— AVAILABLE DATA —

⟨

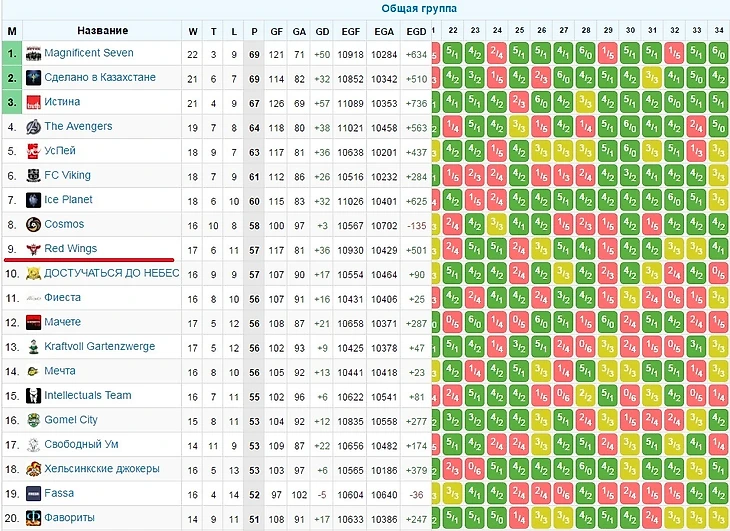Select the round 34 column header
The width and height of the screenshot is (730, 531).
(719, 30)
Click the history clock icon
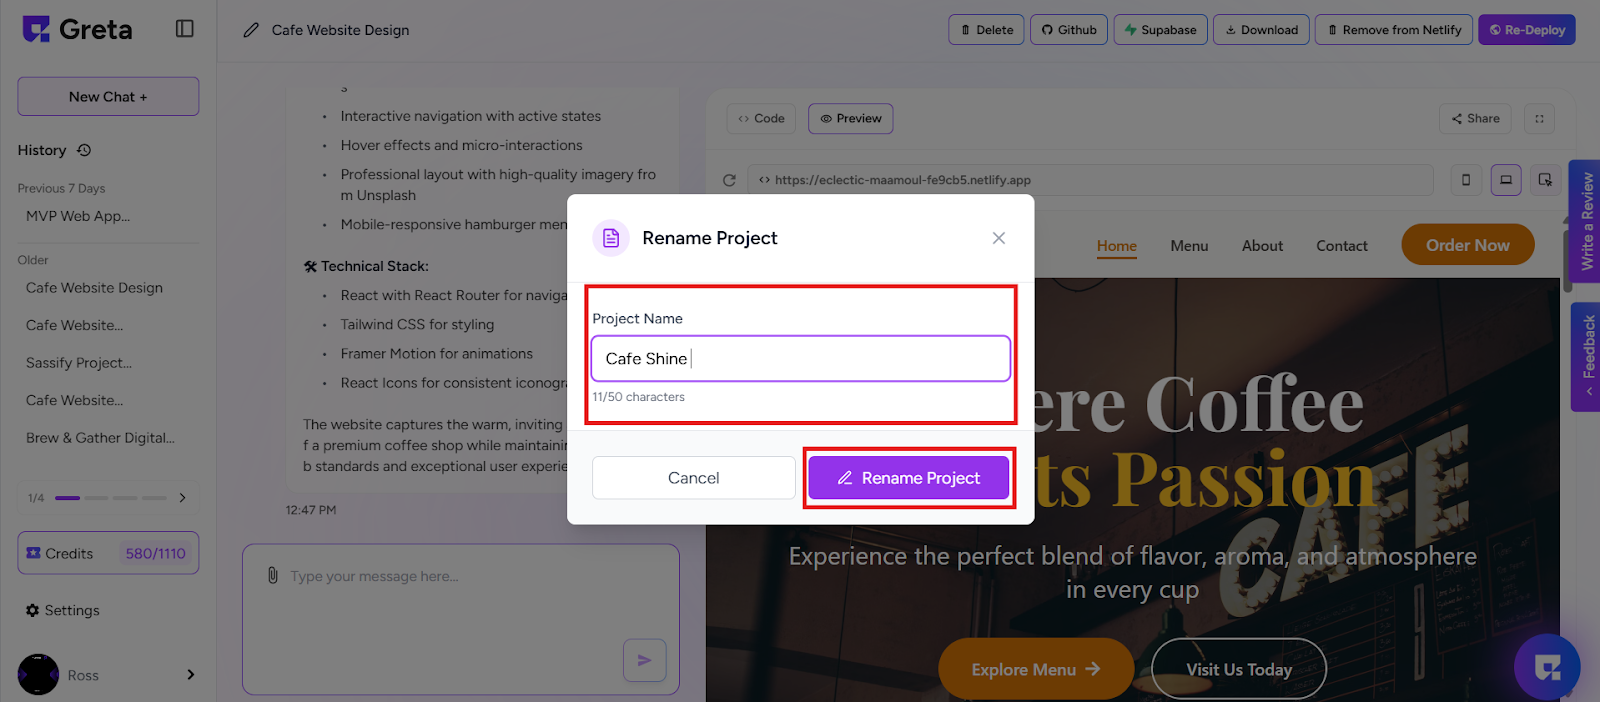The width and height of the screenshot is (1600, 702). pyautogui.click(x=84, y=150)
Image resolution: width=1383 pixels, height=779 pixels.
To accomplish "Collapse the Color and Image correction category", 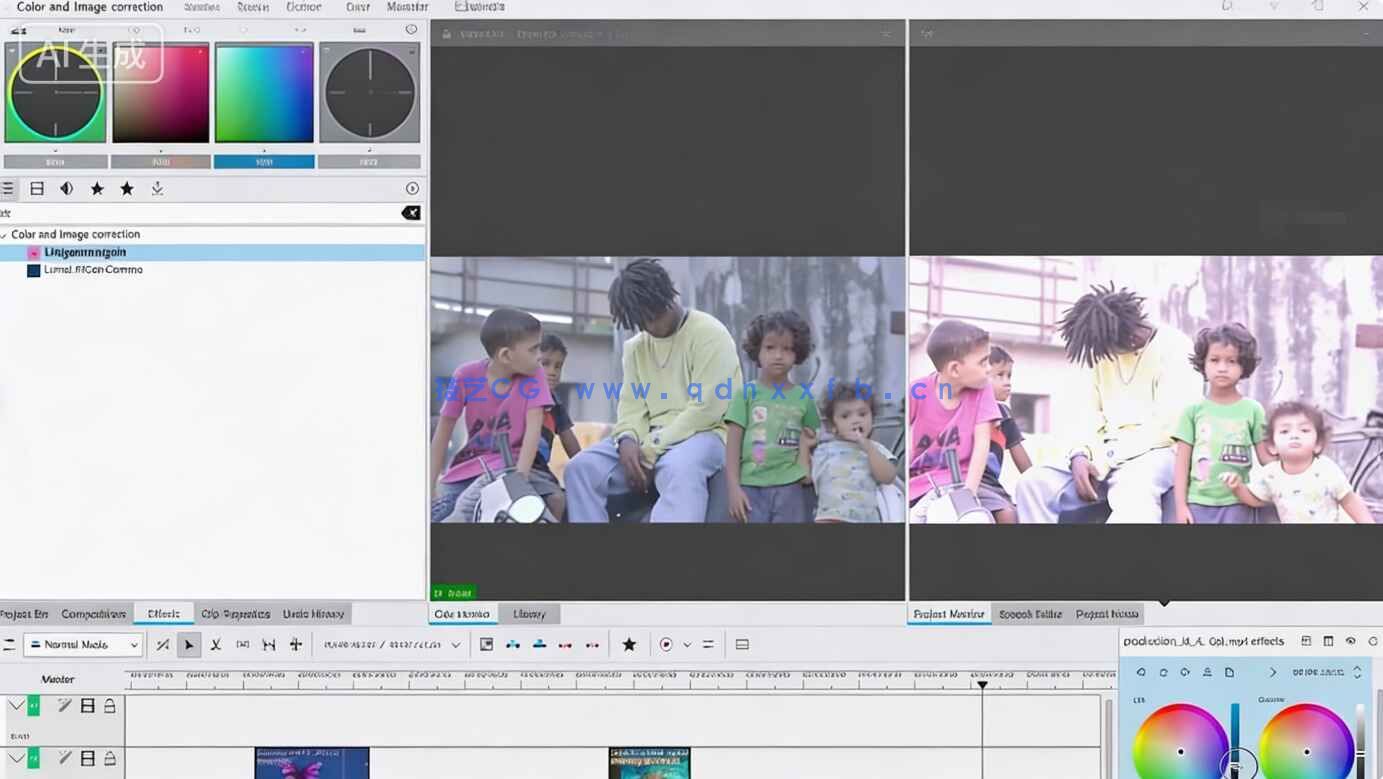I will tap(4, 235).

⟩
⟨

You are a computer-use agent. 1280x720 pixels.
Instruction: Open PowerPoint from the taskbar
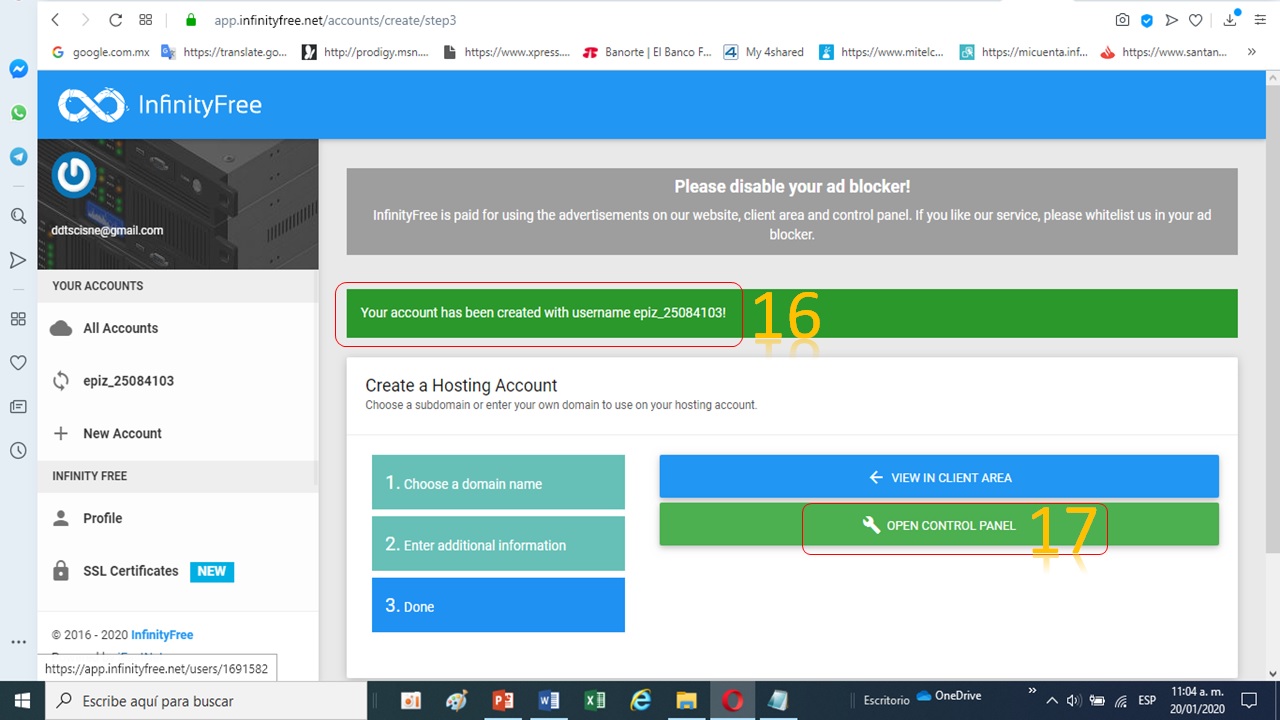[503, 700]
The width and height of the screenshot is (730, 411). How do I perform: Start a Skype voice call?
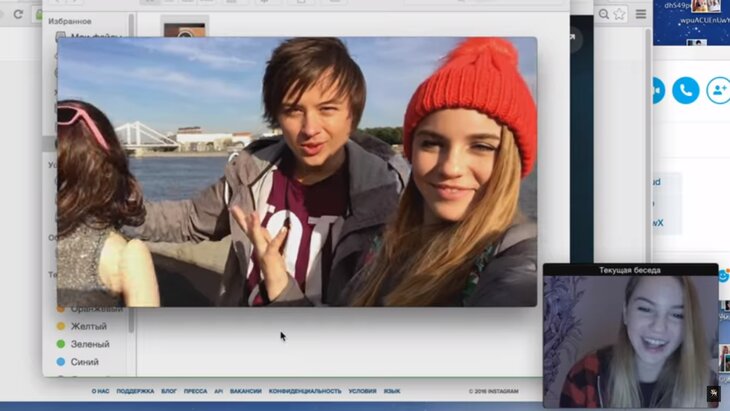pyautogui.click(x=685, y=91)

⟩
⟨

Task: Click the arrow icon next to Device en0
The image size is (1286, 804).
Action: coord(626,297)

⟩

— WORK TO COMPLETE —
From the data above, state how many lines contain the string "pixels", offering no other words.

— SOLUTION BELOW —
2